Unfortunately if your television does not have either of these inputs it cannot be converted to receive digital television.

More information about Scarts

 

Why should I have to pay because someone else has decided to change TV?

The Government wants everyone in the UK to benefit from digital TV. Switchover is taking place because it will provide everyone with better, more varied television, irrespective of where they are in the UK, and broader access to a wider range of digital services.

Digital TV is also more efficient. It can carry many more channels than analogue and will free up spectrum that can be used for a range of services, such as more TV services in either standard or high definition, mobile TV, wireless broadband, local TV, wireless home hubs and many others.

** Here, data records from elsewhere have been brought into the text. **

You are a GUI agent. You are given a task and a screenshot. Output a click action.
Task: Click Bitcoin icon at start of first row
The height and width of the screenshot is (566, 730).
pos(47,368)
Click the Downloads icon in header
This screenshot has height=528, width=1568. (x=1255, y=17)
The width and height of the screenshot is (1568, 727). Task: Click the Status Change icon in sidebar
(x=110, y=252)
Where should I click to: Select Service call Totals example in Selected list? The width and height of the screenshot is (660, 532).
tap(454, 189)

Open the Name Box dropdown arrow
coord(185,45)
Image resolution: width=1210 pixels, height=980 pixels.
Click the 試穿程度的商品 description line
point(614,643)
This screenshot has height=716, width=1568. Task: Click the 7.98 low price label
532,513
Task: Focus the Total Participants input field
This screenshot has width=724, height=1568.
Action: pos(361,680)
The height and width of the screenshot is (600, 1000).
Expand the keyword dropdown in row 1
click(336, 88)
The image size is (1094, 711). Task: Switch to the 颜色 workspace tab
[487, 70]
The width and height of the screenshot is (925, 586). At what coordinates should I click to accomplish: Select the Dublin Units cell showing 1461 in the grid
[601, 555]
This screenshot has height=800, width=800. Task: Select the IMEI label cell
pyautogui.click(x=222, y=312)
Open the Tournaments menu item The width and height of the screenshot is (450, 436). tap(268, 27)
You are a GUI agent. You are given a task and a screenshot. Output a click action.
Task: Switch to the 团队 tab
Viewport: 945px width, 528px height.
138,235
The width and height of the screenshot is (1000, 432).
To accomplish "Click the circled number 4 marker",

Digital switchover is Government policy, so if you have further questions about the policy you can contact the Department for Culture, Media and Sport or the Department of Trade and Industry.

 

If I don't do anything, will I lose my TV?

Yes - if you don't already have digital TV and don't do anything, you won't be able to continue watching television broadcasts after switchover (Remember, you probably already have digital TV if you can receive more than the five traditional channels). You will also need to ensure that every TV set in your home that you want to use to watch TV broadcasts can receive digital TV. Any TV set that you use solely to play back videotapes or DVDs, or with a games console, will not need to be converted.

 

I can't currently get Freeview. Does this mean that I will lose my TV after switchover?

No. One of the reasons that switchover is happening is so that more people can get Freeview (TV through their aerial). It's only by switching off the old analogue signal that power for the digital signal can be increased. All households currently capable of receiving analogue television are expected to be able to receive digital terrestrial television provided their aerial is in reasonable condition and correctly installed.

 

What kind of digital TV is available in my area?

Enter your postcode into the Digital UK postcode checker on this page to find out which options are currently available in your area. Remember, once switchover happens, the coverage of digital TV through an aerial (e.g. Freeview) will increase significantly. If you get a good picture on the traditional system now, you should be able to get a digital signal through your aerial (via a digital box) at switchover.

 

What channels will be available as a result of switchover?

Switchover will make Freeview available to virtually all UK households, up from 73% at the start of the programme.

All households within terrestrial coverage will be able to receive the main five public-service channels (BBC1&2, ITV1, C4, Five) and associated digital-only services, including BBC Three, BBC Four, BBC News 24, itv2, itv3, E4 and more4, around 18 channels in all. A range of digital radio services will also be available.

Switchover will also significantly increase availability of non-public service Freeview channels, such as Sky Three and Price Drop TV.

Later this year, Digital UK will launch a new online service which will tell people which Freeview channels will be available in their area at switchover.

 

Why is it happening?

Switchover makes it fairer for everyone. Currently, one in four UK homes cannot get digital TV via their aerial and many still cannot receive Five. Only by switching off the existing "analogue" broadcasting system is it possible to boost the digital signal and get it to parts of the country that can't currently receive it.